I Don't Like Any of My Openings
I don't like any of my openings. Here's why.
I have played 1.e4 for years. The results are fine. The problem is I do not particularly enjoy most of the positions I end up in. This is not a complaint about theory being hard. It is more that the openings I have spent years on are not the ones I would choose if I were starting over.
Playing White
Against the Sicilian I play c3. The main-line Sicilian feels like a second job on top of chess: too many branches, too much memorisation, and the payoff only makes sense if you are deeply invested in it. The Alapin gives me a clear structure from the start. There is early central contact, fewer ways to get blown off the board before move ten, and I understand what I am trying to do. The trade-off is that I give up the sharp open games other e4 players get. I have made that trade and I stand by it, even if the positions are not exciting.
c3 Sicilian
Recorded result: unfinished (*).
After 1...e5 I play the Vienna. The classical lines after 1.e4 e5 are fine objectively but I find them slow and repetitive. The Vienna introduces an asymmetry early and tends to create sharper middlegames without forcing me into the deep theory of the Ruy Lopez. It is still work, but the games are more interesting to me.
Vienna Game
Recorded result: unfinished (*).
The French I am fine with as long as we stay in the main lines. I know the plans, I know which pieces are good and bad, and the middlegame structure is familiar. Where it falls apart for me is rare sidelines. Someone plays an offbeat variation and I am suddenly relying on general principles rather than anything concrete. Everything outside the Sicilian, 1...e5, and the French is infrequent enough that I have a rough idea and hope it holds.
French: main-line shape
Recorded result: unfinished (*).
Playing Black
As Black I play the Caro-Kann. The structure is solid and the ideas are clear, but some lines just feel like grinding through positions I do not enjoy. You accept a passive setup early and work to equalise. I do it well enough but there are paths through it I find genuinely dull.
Caro-Kann
Recorded result: unfinished (*).
Against 1.d4 I have a Queen's Gambit setup with an early ...a6. I picked it because a specific set of move orders gave me a clear map. It only really works when White plays e3 or e4 after Nc3 or Nf3. Those are the positions where the pawn structure matches what I have actually studied. Change the move order or play something slightly different and I am still in a recognisable structure, but the specific knowledge I rely on is no longer relevant. That is the honest limitation of this repertoire.
Queen's Gambit with ...a6
Recorded result: unfinished (*).
The d4 problem
I have tried 1.d4 a handful of times and the positions suit me better. More space, different kinds of problems, plans that fit how I like to think. But every time I get past the opening I notice the difference between positions I like and positions I know. With 1.e4 I have years of games to draw on. With 1.d4 I find myself slowing down around move twelve because I do not have the same depth of reference to fall back on.

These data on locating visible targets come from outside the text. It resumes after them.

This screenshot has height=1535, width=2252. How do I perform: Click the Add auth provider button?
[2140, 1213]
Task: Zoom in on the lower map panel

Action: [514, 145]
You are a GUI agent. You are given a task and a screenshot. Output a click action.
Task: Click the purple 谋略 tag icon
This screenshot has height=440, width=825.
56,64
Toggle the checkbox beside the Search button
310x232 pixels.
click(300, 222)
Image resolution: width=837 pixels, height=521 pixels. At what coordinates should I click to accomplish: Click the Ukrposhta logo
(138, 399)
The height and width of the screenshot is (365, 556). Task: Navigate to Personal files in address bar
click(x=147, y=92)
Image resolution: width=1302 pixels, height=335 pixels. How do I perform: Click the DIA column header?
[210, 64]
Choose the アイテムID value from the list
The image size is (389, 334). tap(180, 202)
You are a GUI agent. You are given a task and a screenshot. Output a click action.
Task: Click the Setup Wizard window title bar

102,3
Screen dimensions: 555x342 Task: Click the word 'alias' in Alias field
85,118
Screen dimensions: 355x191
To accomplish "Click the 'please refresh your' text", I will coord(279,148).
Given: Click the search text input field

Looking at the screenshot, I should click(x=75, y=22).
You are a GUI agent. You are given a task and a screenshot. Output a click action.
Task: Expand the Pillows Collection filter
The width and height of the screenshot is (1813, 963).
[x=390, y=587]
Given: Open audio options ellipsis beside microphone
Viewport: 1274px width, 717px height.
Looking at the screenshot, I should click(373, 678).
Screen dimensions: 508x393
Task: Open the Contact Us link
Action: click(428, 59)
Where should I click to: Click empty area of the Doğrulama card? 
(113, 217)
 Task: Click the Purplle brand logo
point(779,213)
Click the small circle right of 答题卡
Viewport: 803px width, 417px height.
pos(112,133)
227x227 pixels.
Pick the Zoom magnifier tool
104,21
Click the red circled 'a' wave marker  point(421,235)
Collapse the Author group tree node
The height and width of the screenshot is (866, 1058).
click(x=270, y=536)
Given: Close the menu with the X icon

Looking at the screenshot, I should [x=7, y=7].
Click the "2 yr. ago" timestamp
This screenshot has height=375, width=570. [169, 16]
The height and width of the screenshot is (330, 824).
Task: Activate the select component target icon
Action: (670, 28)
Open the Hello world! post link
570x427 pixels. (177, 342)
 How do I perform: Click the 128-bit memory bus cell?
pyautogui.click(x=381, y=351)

A 1.d4 structure I prefer but do not know well enough
Recorded result: unfinished (*).
The honest reason I have not switched is time. Rebuilding a whole repertoire from scratch would mean a stretch of worse practical results while the new knowledge catches up to the old. My life isn't chess and I need to work, balance family and navigate other commitments. I do not feel like I have the time to work on a brand new repertoire.
So I stay with 1.e4 and the positions I know. The results hold up. I just do not find them particularly enjoyable to play, which is a strange position to be in after years of deliberate practice.